**Provided text**
------------------------------------------------------------

2020 has been a difficult and trying year for many, as the COVID-19 pandemic has impacted millions and millions of lives. In the United States, more than 230,000 people have died due to the coronavirus and complications from it, meaning millions have seen the direct impact of losing someone in their family or a close friend.
Among those is Timberwolves star Karl-Anthony Towns, who lost his mother, Jacqueline, to COVID-19 back in April. Towns spoke about his mother’s battle with the virus, which put her in a medically-induced coma prior to her passing, in a video in late March offering a plea for people to take the pandemic seriously and calling for support for medical facilities which were, at the time, facing shortages of PPE, ventilators, and other much-needed equipment.
Since then, Towns has been active in the fight for social justice, marching with citizens in Minnesota after the death of George Floyd, all the while dealing with the devastation of losing his mother, with whom he was extremely close. On Monday night, Towns posted a video to his YouTube channel titled “The Toughest Year Of My Life” in which he sat down for an interview to talk about the weeks that his mother was sick and in the hospital and how he’s tried to deal and cope with the emotions of losing her.
It is a raw account of the most difficult period of his life, as he opened up about everything from making incredibly difficult decisions about how to proceed after she had a stroke to having to call his grandmother to tell her that her daughter had passed. It is something that Towns didn’t have to do publicly, but showing that emotion and explaining how difficult all of it was and still is — he says he simply has to take things day-by-day because how he feels still changes dramatically — is something that can help others that have been dealing with the same things.
There are millions who have lost family members and seeing Towns open up about his grief and how he’s trying to proceed by carrying his mother’s legacy forward is an incredibly powerful thing that can help others recognize they aren’t alone in this and that everyone, even an elite athlete, struggles with the same things on a daily basis and that it’s OK to do so.

------------------------------------------------------------

**Dataset section**
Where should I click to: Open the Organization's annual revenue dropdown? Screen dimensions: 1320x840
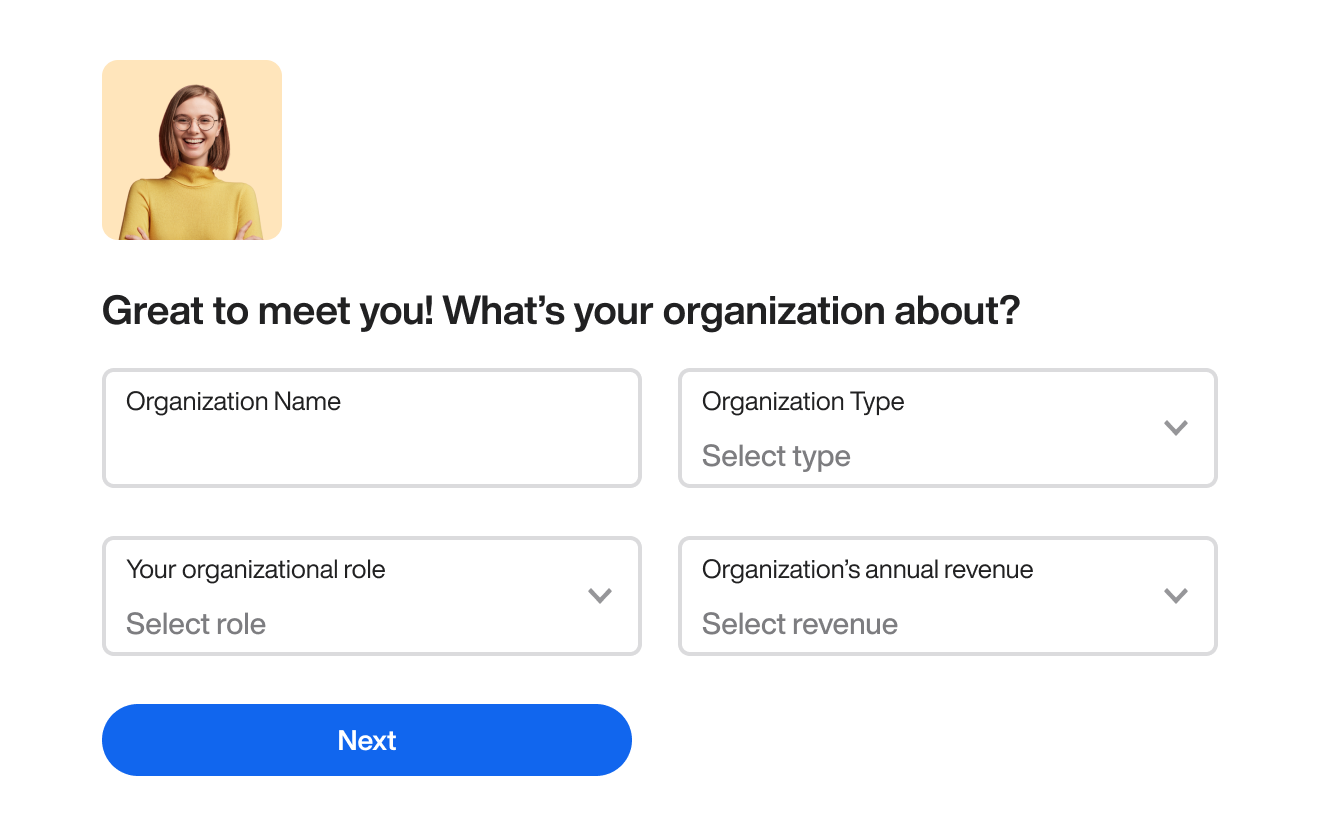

------------------------------------------------------------

**What you have to do**
Retype the part of the article on Karl-Anthony Towns starting with "There are millions" and going on through "OK to do so.", word for word.

**Answer box**
There are millions who have lost family members and seeing Towns open up about his grief and how he’s trying to proceed by carrying his mother’s legacy forward is an incredibly powerful thing that can help others recognize they aren’t alone in this and that everyone, even an elite athlete, struggles with the same things on a daily basis and that it’s OK to do so.